Difference is 5 years
Difference is 188594895000 ms

I am using your getDate method, so the format required is that of ZonedDateTime (modified from ISO 8601), for example 2011-12-03T10:15:30+01:00[Europe/Paris]. Seconds and fraction of second are optional, as is time zone ID in square brackets.

BTW you don’t need to convert to UTC before finding the difference. You will get the same result even if you leave out that conversion.
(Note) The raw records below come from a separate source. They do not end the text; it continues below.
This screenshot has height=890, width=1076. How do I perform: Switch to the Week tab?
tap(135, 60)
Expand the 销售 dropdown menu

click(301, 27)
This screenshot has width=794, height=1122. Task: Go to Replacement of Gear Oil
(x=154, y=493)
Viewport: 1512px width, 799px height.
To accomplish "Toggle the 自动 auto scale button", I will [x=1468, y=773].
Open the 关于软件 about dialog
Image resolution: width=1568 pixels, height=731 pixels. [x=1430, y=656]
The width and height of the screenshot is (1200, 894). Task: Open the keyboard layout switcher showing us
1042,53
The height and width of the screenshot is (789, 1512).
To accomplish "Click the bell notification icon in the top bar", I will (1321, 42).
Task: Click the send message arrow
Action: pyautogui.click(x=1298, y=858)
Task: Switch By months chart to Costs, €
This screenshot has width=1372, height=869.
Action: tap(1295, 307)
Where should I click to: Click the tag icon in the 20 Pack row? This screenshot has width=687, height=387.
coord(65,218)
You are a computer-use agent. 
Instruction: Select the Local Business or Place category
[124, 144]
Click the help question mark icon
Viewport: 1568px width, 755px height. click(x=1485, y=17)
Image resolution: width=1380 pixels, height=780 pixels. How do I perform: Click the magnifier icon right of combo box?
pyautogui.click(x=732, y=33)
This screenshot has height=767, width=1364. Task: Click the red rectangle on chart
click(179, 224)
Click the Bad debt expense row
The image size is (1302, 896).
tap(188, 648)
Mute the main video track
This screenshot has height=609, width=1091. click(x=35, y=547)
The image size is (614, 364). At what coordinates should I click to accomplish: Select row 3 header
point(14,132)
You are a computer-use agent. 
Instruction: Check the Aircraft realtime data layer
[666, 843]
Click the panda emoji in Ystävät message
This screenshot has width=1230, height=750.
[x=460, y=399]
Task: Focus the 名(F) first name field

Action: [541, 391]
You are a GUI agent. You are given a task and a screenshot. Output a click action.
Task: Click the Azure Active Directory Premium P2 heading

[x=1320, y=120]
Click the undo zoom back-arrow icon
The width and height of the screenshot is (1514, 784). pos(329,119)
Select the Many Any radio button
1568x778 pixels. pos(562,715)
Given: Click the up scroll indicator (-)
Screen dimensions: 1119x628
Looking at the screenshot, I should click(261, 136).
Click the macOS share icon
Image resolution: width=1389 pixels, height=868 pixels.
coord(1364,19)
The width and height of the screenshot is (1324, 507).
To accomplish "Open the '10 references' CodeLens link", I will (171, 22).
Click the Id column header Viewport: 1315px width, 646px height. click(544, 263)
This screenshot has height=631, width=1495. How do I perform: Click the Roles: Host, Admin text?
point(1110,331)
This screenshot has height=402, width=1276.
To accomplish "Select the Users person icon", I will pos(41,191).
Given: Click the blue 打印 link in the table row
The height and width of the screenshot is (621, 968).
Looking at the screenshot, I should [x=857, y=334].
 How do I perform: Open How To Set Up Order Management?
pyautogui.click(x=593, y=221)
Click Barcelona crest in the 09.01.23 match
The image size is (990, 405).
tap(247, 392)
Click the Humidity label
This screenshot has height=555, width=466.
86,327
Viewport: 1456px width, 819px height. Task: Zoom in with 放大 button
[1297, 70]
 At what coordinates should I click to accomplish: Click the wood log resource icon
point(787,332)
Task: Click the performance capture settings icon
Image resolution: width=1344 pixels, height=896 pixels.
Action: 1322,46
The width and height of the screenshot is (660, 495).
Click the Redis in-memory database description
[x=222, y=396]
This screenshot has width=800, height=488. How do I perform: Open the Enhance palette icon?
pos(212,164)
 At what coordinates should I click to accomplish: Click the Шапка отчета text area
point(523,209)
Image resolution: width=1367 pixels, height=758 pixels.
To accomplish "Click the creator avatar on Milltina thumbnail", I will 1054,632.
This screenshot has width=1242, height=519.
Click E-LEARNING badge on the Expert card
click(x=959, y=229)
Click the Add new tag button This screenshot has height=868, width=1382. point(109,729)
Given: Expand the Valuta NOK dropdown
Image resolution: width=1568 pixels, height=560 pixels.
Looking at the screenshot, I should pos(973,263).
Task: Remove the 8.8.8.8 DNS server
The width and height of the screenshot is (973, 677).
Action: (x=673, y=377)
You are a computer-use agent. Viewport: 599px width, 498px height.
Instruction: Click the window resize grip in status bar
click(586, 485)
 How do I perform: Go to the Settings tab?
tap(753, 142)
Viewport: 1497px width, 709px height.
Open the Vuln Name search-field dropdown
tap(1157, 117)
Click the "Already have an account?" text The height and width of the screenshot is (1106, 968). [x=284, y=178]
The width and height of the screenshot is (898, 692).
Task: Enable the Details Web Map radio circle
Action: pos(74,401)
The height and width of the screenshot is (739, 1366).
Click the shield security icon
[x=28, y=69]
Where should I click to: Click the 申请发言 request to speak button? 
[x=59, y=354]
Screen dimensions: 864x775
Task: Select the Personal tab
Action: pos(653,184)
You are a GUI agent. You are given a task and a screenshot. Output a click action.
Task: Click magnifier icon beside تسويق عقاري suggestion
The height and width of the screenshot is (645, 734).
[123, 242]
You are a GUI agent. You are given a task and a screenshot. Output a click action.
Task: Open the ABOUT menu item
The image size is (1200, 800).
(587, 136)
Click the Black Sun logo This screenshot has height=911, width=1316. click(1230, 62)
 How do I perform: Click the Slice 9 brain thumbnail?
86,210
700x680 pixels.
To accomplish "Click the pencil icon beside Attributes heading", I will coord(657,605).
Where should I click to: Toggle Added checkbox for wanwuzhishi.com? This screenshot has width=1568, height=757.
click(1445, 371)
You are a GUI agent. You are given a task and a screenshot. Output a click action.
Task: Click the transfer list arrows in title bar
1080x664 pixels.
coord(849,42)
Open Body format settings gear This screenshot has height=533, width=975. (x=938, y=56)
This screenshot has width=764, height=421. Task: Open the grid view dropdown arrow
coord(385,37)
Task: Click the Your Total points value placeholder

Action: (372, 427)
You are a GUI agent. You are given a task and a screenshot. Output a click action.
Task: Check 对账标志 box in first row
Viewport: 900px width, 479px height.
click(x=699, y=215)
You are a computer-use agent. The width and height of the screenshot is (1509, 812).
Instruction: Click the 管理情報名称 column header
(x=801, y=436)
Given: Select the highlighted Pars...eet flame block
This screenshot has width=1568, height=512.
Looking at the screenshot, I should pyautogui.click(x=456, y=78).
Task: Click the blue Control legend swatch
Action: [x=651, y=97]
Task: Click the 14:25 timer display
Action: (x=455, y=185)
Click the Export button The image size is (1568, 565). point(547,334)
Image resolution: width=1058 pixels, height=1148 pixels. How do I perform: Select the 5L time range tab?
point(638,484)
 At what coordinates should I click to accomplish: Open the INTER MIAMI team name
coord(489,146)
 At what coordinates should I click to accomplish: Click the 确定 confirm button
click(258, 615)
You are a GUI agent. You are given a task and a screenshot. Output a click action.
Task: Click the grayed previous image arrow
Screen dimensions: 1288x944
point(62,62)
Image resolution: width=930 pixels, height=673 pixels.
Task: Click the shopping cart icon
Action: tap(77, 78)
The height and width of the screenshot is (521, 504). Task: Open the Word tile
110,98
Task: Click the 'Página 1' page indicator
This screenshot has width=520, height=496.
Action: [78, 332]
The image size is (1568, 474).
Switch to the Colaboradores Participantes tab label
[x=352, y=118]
You may also get the difference in years, months and days. The Period class can give you this, but it cannot handle time of day, so convert to LocalDate first:

    Period diff = Period.between(zdt1.toLocalDate(), zdt2.toLocalDate());
    System.out.println("Difference is " + diff);

Difference is P5Y11M21D

The output means a period of 5 years 11 months 21 days. The syntax may feel a little strange at first, but is straightforward. It is defined by the ISO 8601 standard. In this case the time zone matters since it is never the same date in all time zones.

To get the difference in hours, minutes and seconds use the Duration class (I am introducing a new time since using Duration for nearly 6 years would be too atypical (though possible)).

    ZonedDateTime zdt3 = getDate("2017-11-24T18:45:00+01:00[Europe/Copenhagen]");
    Duration diff = Duration.between(zdt2, zdt3);
    System.out.println("Difference is " + diff);

Difference is PT13H1M15S

A period of 13 hours 1 minute 15 seconds. The T that you already know from 2011-12-03T10:15:30+01:00[Europe/Paris] here too separates the date part from the time part so you know that in this case 1M means 1 minute, not 1 month.